У Павловского от выпитого, обильной закуски и потока необычной информации закружилась голова. Он некоторое время молчал и, сообразив, что его молчание может быть расценено, как колебание, решительно ответил:
– Простите, Станислав Никодимович, от выпитого и тепла несколько расслабился. Конечно, я с вами. Да и какой у меня выбор? Спасибо вам. Вы уже второй раз спасаете меня.
– Пустяки. Теперь слушайте дальше. У вас есть деньги? Ага, конечно нет. Я так и думал. И у меня нет. И у моих и ваших офицеров тоже… За два минувших месяца мы не получали жалованья. А где же они, денежки наши?
– Не могу знать.
– Верно! Вот мы и спросим об этом у самого главнокомандующего, у генерала Юденича. Где же наши денежки? А?
– Как-то не по уставу.
– А по уставу, милейший полковник, – Булак-Балахович повысил тон, лицо его налилось краской, – армию на голодном пайке держать? По уставу бросить её на растерзание красным псам, а самому отсиживаться за сотни вёрст в Нарве? По уставу отречься от растерзанной, разутой и раздетой армии, умирающей от тифа зимой в чужой стране, сидя в тёплой резиденции и попивая французский коньяк? Вот я и мои офицеры горят желанием спросить Николая Николаевича обо всём этом. Кстати, эстонская разведка и полиция готовы оказать нам содействие. Пойдёте с нами?
– Пойду.
– Вот и чудесненько. И ещё… – Генерал убрал с лица улыбку, прошёлся указательным пальцем по рыжим усам. – Мы люди военные. Никакой политики. Никакой самодеятельности. Железная дисциплина и неукоснительное подчинение только мне. Вам всё понятно, полковник?

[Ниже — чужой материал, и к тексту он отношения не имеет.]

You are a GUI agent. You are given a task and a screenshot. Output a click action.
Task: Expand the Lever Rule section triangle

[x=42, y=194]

– Так точно, господин генерал.
– Тогда с Богом!
Войсковая группа Булак-Балаховича со всеми удобствами разместилась на территории ипподрома неподалёку от Нарвы. Караульная служба, отметил Павловский, была тщательно налажена. Чужих на территорию не пускали. В натопленных помещениях отдыхали сытые и в меру пьяные бойцы и офицеры, скромно отмечали Крещенье. Где-то звучала гармошка, где-то под перебор гитарных струн лились волны грустных романсов…

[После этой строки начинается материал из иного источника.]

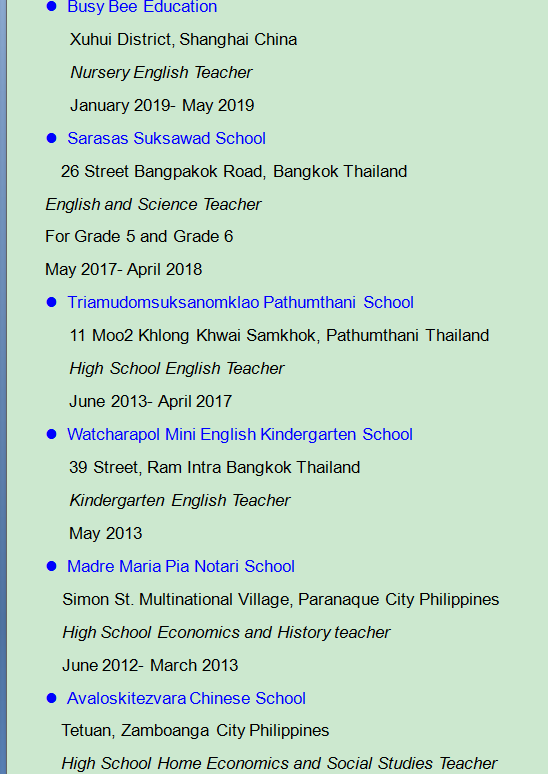Open the Madre Maria Pia Notari School link
Screen dimensions: 548x774
point(181,566)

Павловский нашёл и собрал своих. Подошли Гуторов, есаул Тимофеев, сотник Куринов, поручик Дембовский, совсем юный прапорщик Жамнов, хорунжий Толкучий, прибившиеся во время отступления сапёрный подпоручик Клёпин и коллега Гуторова по контрразведке – подпоручик Кузовков. Как всегда, рядом с командиром был его верный ординарец-адъютант – подхорунжий Хлебов, наводивший на всех страх своим пиратским видом. Из нижних чинов были командиры отделений – урядники Хрущ и Мокров, фельдфебель Бурко. Остальных решили не тревожить. Пусть отдыхают. Подхорунжий Хлебов доложил:
– Так что, господин полковник, люди помыты, поемши, обмундированы и обуты во всё новёхонькое. Ваши мундир, шинель, чистое исподнее и сапоги – ждутс вас в баньке.